What you need to do: Reproduce the listing below, word for word, from its first line up to and including the line containing "Viewport: 662px width, 279px". Omit the pictures from your copy.

-------- Available data --------

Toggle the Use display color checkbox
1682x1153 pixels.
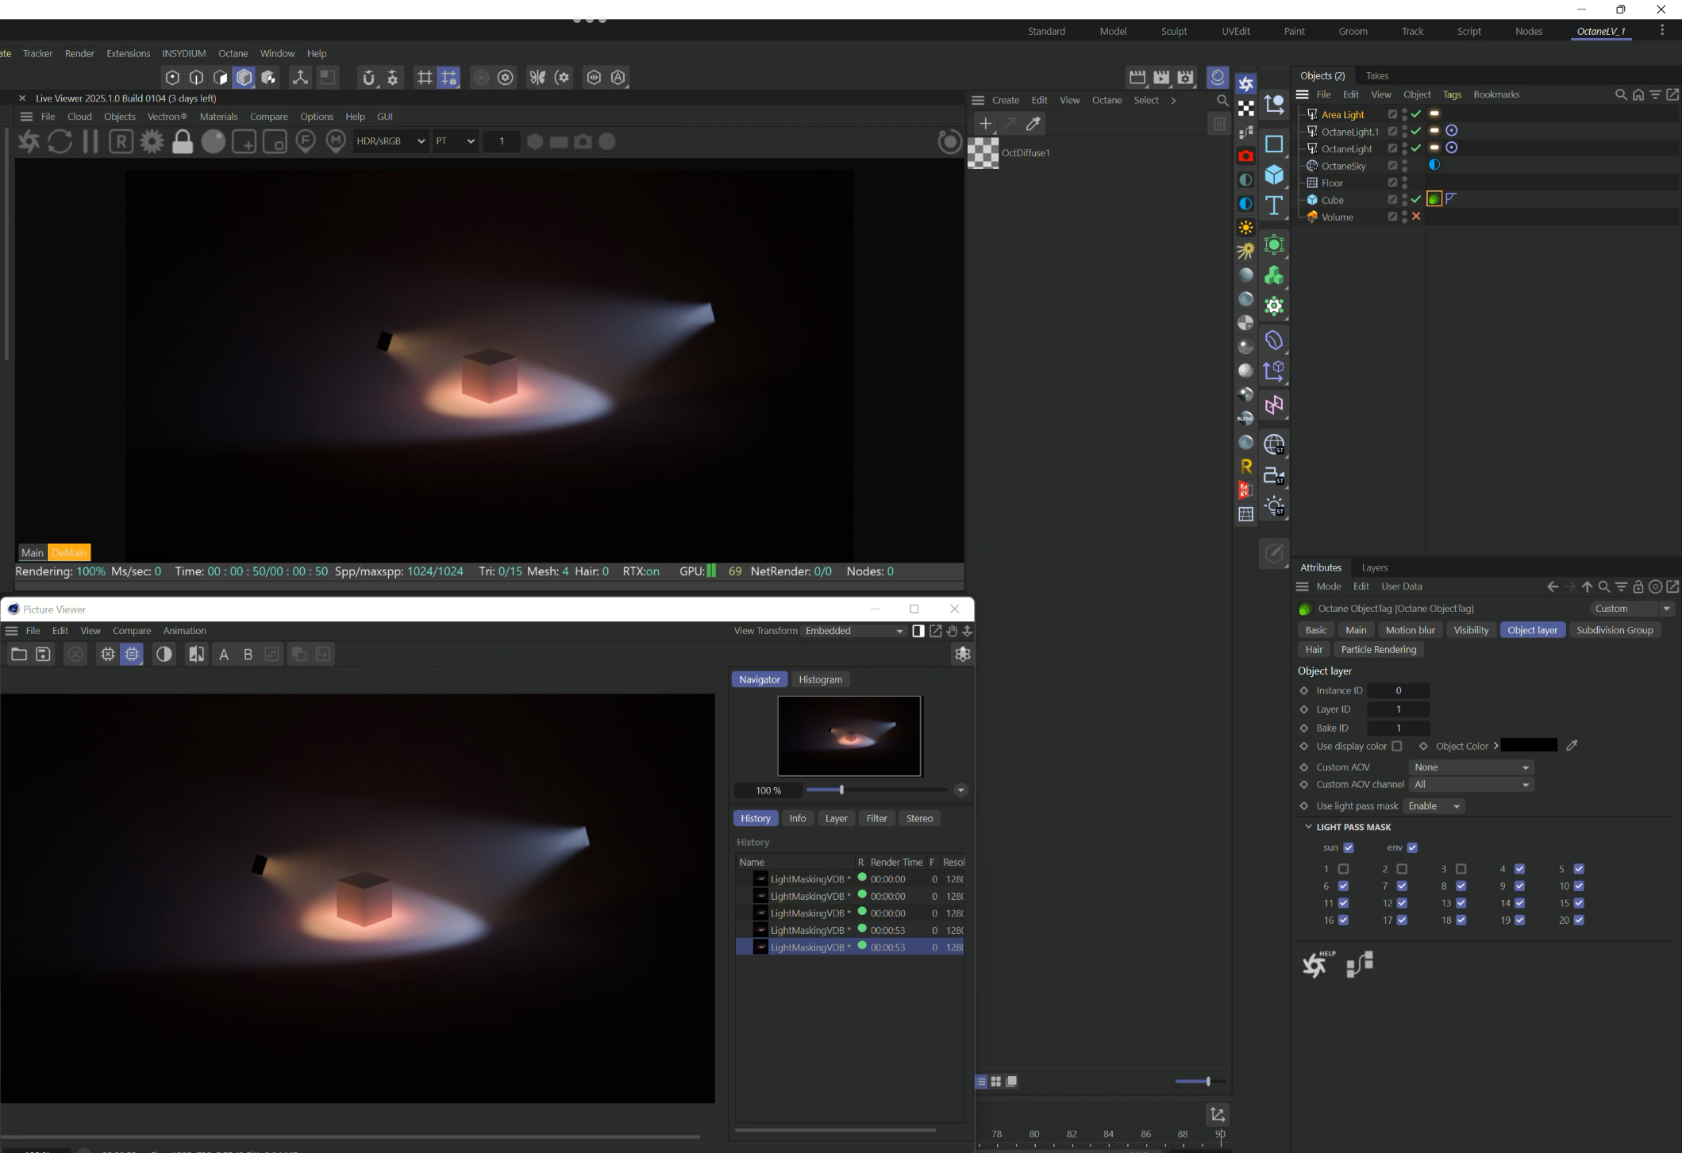pyautogui.click(x=1397, y=746)
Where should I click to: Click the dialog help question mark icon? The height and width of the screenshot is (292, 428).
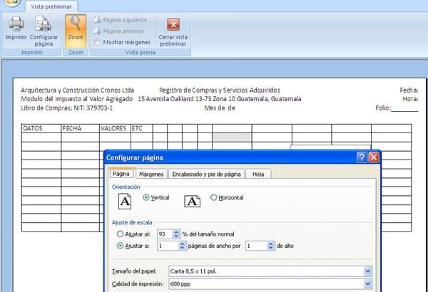[362, 157]
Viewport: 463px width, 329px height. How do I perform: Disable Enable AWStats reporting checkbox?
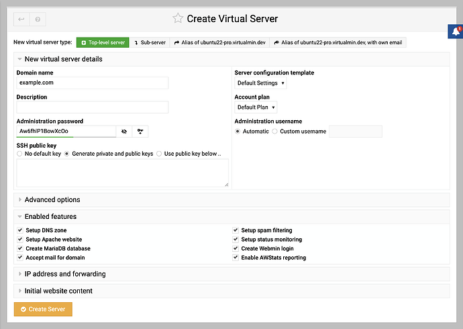(x=236, y=257)
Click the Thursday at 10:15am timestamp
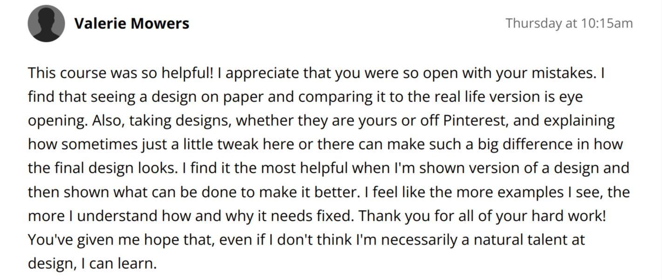Viewport: 662px width, 279px height. pyautogui.click(x=569, y=23)
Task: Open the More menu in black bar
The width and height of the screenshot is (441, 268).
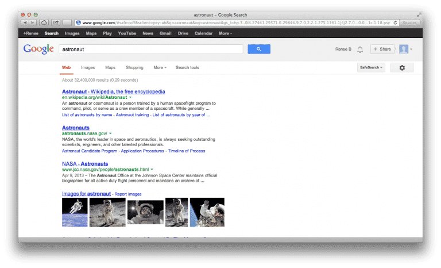Action: coord(225,33)
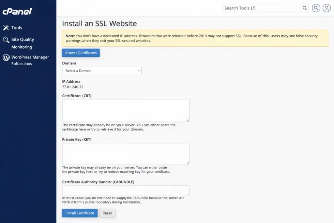Open the user account icon

click(x=326, y=8)
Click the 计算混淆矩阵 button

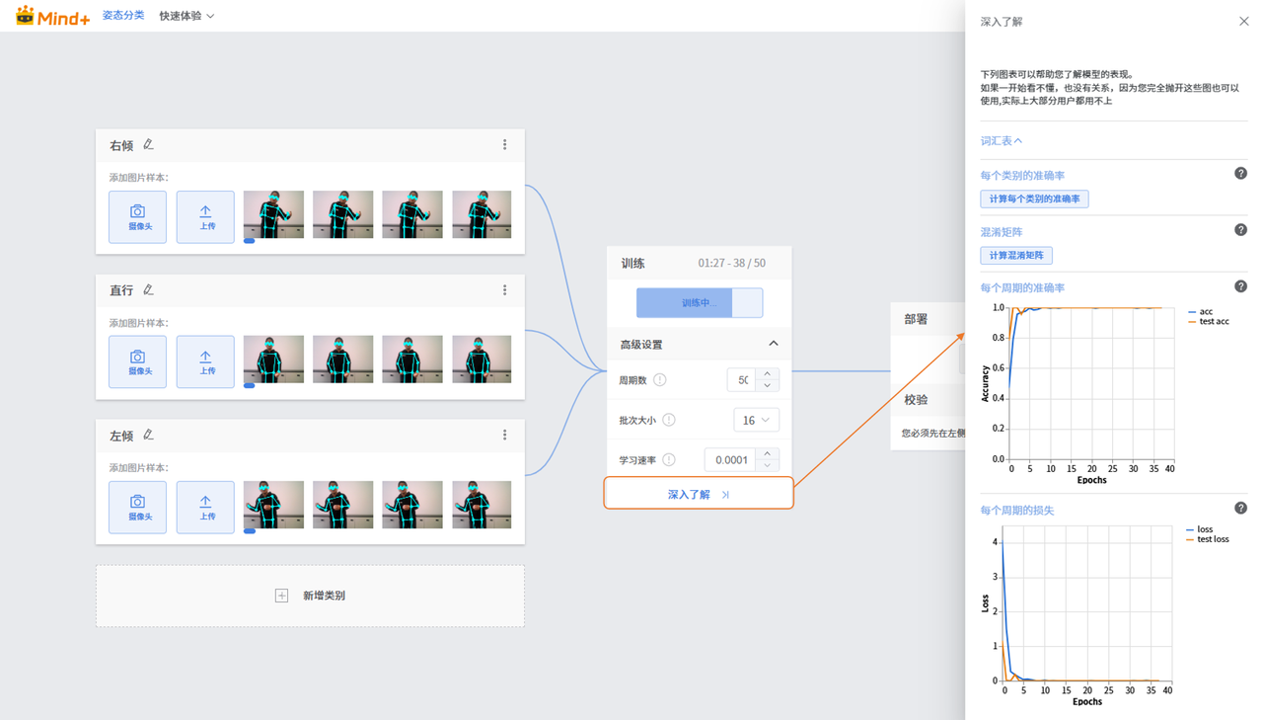point(1016,256)
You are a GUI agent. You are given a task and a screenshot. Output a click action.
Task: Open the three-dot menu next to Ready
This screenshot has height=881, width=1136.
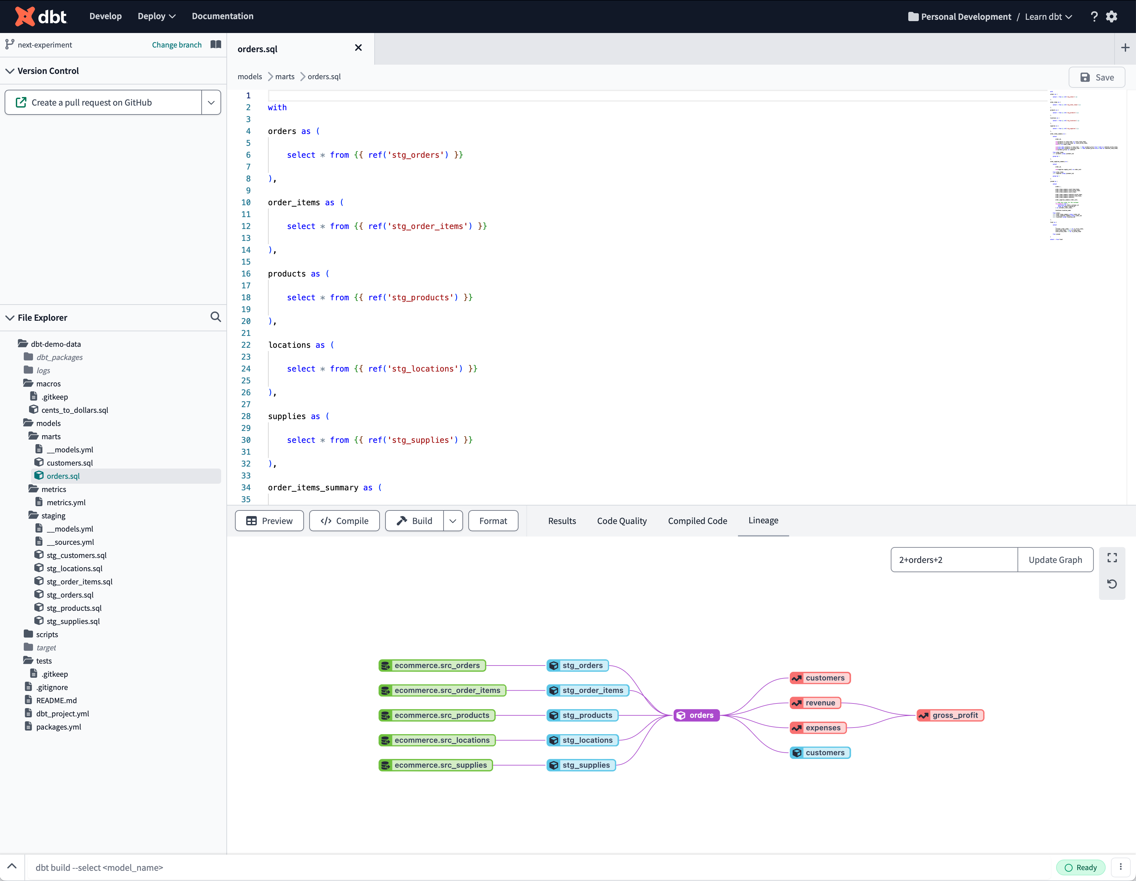pyautogui.click(x=1121, y=867)
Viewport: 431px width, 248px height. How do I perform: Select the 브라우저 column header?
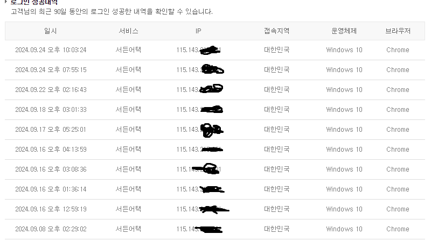(398, 31)
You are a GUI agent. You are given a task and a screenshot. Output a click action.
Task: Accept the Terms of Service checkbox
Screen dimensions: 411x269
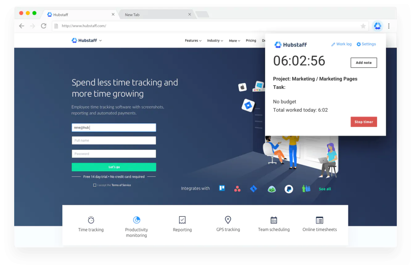(x=95, y=185)
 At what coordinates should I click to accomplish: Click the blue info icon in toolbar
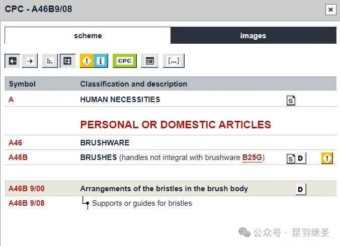point(101,61)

--------

Finished exercise:
Toggle the Use display color checkbox
1682x1153 pixels.
pyautogui.click(x=1397, y=746)
Where should I click to: Click the dialog help question mark icon? The height and width of the screenshot is (292, 428).
[362, 157]
Viewport: 463px width, 329px height. How do I perform: Disable Enable AWStats reporting checkbox?
(x=236, y=257)
Click the Thursday at 10:15am timestamp
Viewport: 662px width, 279px height. pyautogui.click(x=569, y=23)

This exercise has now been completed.